Commune in Hauts-de-France, France

Ablaincourt-Pressoir (Picard: Ablaincourt-Pressor) is a commune in the Somme department in Hauts-de-France in northern France. The commune was created in 1966 by the merger of the former communes Ablaincourt and Pressoir.

==Geography==
Ablaincourt-Pressoir is found in the Santerre sub-region, where early French kings made their base, at Noyon.
 The town is in a strategic position close to the intersections of the A1 Paris-Lille autoroute and the A29 autoroute between Amiens and Saint-Quentin. Two departmental roads meet nearby (the D150 and the D164).
The town also has an international TGV rail station, the Gare TGV Haute-Picardie, nicknamed "The sugar-beet station" named after the predominant crop of the area.

==Etymology; Ancient forms of the names==
- Ablaincourt
Abatix Curtis, Habelini Curtis (1046), Ablani Curtis, Ableni Curia (1106), Abbecourt (1144), Abiaucourt (1215), Ablaincort (1230), Ablincourt (1733) and finally, Ablaincourt, which signifies an abbey.
- Pressoir
Pressurs or Drêsur (1180).

==History==
- Ablaincourt
In 1215, Jean I de Nesle built a castle here.
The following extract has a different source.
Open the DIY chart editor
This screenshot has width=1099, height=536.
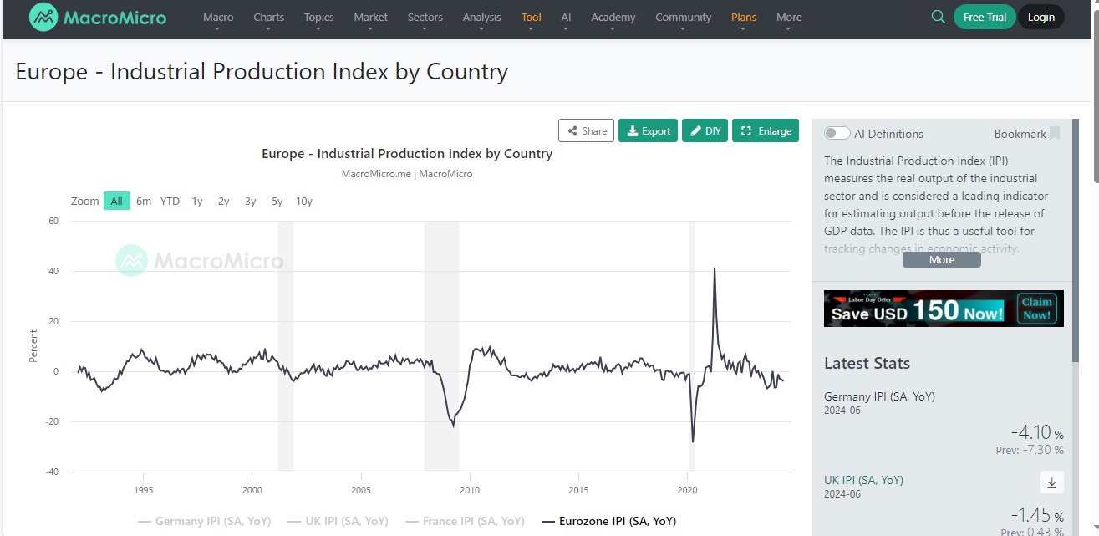click(705, 131)

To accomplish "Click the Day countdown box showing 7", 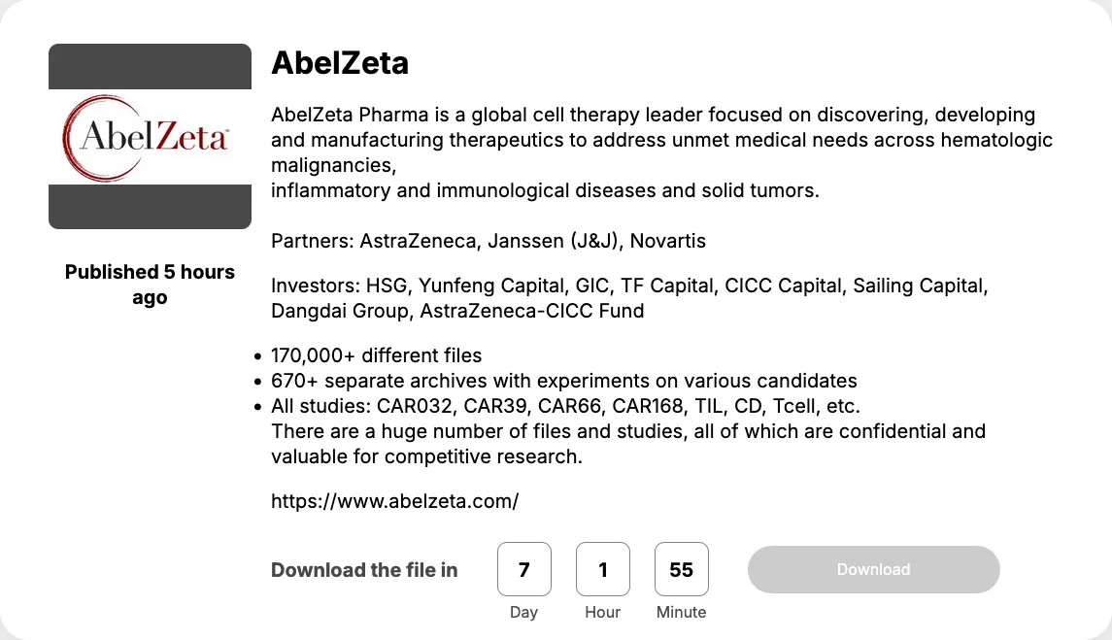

Remains of the motte can still be seen, which marks out the position of the keep.

In 1648, possession of the fiefdom of Ablaincourt passed from the Blattepière family to the Mathieu family.

During World War I Ablaincourt et Pressoir were at the centre of the Battle of the Somme. Both communes were totally ruined by the fighting.

==Demographics==

Data before 1966 in the table below refer to the old commune Ablaincourt, before the merger with Pressoir. The population of Pressoir was 144 in 1851, 106 in 1896 and 64 in 1962.

==People==
- Eloi Driencourt, born in the hamlet of Bovent, Ablaincourt, doctor of the Sorbonne and for a while, advisor to Louis XV's queen, Maria Leszczyńska (1703–1768).
- Ludovic Hulin was elected in March 1995 and became the youngest mayor of Ablaincourt-Pressoir, at the age of 28.
- Reinhard Johannes Sorge, a German Roman Catholic poet and dramatist, died at a First Aid post located at the ruins of Ablaincourt-Pressoir on 20 July 1916. Sorge had been wounded by a hand grenade during the Battle of the Somme.